=== Your goal ===
Repeat the following records line for line, with no changes.

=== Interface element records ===
----

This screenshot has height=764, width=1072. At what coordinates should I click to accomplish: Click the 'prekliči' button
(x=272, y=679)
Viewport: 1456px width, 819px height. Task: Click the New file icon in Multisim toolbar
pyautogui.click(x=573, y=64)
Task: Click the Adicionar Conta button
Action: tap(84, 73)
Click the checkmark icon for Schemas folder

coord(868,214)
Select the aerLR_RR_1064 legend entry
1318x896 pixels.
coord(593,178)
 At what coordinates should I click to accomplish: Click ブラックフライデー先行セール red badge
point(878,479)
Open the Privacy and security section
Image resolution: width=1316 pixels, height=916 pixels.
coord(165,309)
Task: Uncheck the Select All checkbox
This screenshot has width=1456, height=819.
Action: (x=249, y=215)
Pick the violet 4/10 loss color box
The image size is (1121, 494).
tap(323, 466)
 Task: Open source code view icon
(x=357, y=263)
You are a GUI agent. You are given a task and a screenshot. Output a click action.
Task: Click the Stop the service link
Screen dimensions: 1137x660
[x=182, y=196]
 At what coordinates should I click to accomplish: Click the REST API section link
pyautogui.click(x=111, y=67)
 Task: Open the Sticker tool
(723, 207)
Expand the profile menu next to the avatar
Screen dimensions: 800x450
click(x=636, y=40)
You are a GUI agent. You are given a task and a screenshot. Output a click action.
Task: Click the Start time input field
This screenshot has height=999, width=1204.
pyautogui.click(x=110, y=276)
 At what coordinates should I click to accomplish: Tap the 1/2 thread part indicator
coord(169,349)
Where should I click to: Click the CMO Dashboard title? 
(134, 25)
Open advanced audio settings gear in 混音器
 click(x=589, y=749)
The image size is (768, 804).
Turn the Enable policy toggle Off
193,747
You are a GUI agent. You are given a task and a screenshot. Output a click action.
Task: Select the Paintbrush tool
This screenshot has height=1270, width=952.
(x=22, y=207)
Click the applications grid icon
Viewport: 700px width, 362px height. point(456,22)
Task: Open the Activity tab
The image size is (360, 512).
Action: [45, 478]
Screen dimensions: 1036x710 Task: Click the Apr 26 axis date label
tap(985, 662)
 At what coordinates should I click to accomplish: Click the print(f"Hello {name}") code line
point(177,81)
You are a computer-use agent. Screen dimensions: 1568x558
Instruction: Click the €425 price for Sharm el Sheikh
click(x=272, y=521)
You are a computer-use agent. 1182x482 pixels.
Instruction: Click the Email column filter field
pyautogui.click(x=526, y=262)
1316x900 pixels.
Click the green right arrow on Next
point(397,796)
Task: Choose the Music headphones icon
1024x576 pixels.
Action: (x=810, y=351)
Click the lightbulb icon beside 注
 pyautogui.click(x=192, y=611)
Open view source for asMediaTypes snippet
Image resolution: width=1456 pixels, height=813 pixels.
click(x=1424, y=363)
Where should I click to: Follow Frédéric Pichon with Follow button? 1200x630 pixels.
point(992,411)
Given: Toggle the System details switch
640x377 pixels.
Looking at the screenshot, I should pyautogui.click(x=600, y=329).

----

=== Worked solution ===
This screenshot has height=764, width=1072. At what coordinates should I click to accomplish: Click the 'prekliči' button
(x=272, y=679)
Viewport: 1456px width, 819px height. Task: Click the New file icon in Multisim toolbar
pyautogui.click(x=573, y=64)
Task: Click the Adicionar Conta button
Action: tap(84, 73)
Click the checkmark icon for Schemas folder

coord(868,214)
Select the aerLR_RR_1064 legend entry
1318x896 pixels.
coord(593,178)
 At what coordinates should I click to accomplish: Click ブラックフライデー先行セール red badge
point(878,479)
Open the Privacy and security section
Image resolution: width=1316 pixels, height=916 pixels.
coord(165,309)
Task: Uncheck the Select All checkbox
This screenshot has width=1456, height=819.
Action: (x=249, y=215)
Pick the violet 4/10 loss color box
The image size is (1121, 494).
tap(323, 466)
 Task: Open source code view icon
(x=357, y=263)
You are a GUI agent. You are given a task and a screenshot. Output a click action.
Task: Click the Stop the service link
Screen dimensions: 1137x660
[x=182, y=196]
 At what coordinates should I click to accomplish: Click the REST API section link
pyautogui.click(x=111, y=67)
 Task: Open the Sticker tool
(723, 207)
Expand the profile menu next to the avatar
Screen dimensions: 800x450
click(x=636, y=40)
You are a GUI agent. You are given a task and a screenshot. Output a click action.
Task: Click the Start time input field
This screenshot has height=999, width=1204.
pyautogui.click(x=110, y=276)
 At what coordinates should I click to accomplish: Tap the 1/2 thread part indicator
coord(169,349)
Where should I click to: Click the CMO Dashboard title? 
(134, 25)
Open advanced audio settings gear in 混音器
 click(x=589, y=749)
The image size is (768, 804).
Turn the Enable policy toggle Off
193,747
You are a GUI agent. You are given a task and a screenshot. Output a click action.
Task: Select the Paintbrush tool
This screenshot has height=1270, width=952.
(x=22, y=207)
Click the applications grid icon
Viewport: 700px width, 362px height. point(456,22)
Task: Open the Activity tab
The image size is (360, 512).
Action: [45, 478]
Screen dimensions: 1036x710 Task: Click the Apr 26 axis date label
tap(985, 662)
 At what coordinates should I click to accomplish: Click the print(f"Hello {name}") code line
point(177,81)
You are a computer-use agent. Screen dimensions: 1568x558
Instruction: Click the €425 price for Sharm el Sheikh
click(x=272, y=521)
You are a computer-use agent. 1182x482 pixels.
Instruction: Click the Email column filter field
pyautogui.click(x=526, y=262)
1316x900 pixels.
Click the green right arrow on Next
point(397,796)
Task: Choose the Music headphones icon
1024x576 pixels.
Action: (x=810, y=351)
Click the lightbulb icon beside 注
 pyautogui.click(x=192, y=611)
Open view source for asMediaTypes snippet
Image resolution: width=1456 pixels, height=813 pixels.
click(x=1424, y=363)
Where should I click to: Follow Frédéric Pichon with Follow button? 1200x630 pixels.
point(992,411)
Given: Toggle the System details switch
640x377 pixels.
Looking at the screenshot, I should pyautogui.click(x=600, y=329).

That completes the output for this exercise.